▶ Problem requirements
Please return every line of the records that contains the word "agent".

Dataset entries
####################

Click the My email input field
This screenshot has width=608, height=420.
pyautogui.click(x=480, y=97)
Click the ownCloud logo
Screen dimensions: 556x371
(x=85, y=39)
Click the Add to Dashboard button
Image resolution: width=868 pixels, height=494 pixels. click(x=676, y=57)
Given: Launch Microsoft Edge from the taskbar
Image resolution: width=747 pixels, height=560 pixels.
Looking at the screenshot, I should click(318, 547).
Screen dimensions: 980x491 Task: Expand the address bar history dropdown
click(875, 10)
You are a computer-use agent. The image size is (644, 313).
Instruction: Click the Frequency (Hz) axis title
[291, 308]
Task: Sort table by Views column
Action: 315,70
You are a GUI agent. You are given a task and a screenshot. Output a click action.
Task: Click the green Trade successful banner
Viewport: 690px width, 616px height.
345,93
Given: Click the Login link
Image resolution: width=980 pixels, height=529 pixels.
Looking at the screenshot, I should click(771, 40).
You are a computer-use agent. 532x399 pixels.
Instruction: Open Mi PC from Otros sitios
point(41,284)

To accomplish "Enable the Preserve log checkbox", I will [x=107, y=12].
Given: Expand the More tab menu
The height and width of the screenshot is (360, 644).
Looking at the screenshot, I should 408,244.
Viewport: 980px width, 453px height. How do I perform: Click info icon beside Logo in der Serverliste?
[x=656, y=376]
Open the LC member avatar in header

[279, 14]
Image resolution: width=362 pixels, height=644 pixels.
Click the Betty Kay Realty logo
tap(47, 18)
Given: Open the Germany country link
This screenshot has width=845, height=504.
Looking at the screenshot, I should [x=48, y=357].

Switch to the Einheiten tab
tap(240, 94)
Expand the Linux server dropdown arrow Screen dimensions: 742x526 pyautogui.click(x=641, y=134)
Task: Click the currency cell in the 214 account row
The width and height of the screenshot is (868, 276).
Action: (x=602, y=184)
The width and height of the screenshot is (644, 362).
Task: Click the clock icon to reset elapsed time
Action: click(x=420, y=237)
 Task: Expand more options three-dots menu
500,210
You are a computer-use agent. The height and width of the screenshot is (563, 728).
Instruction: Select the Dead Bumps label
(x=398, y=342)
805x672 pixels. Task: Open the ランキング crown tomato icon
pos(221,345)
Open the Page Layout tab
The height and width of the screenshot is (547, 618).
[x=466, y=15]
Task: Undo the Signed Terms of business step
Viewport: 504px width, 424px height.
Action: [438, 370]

####################

▶ The answer
You are a computer-use agent. The image size is (644, 313).
You are a GUI agent. You are given a task and a screenshot. Output a click action.
You are a computer-use agent. 532x399 pixels.
You are a computer-use agent. The height and width of the screenshot is (563, 728).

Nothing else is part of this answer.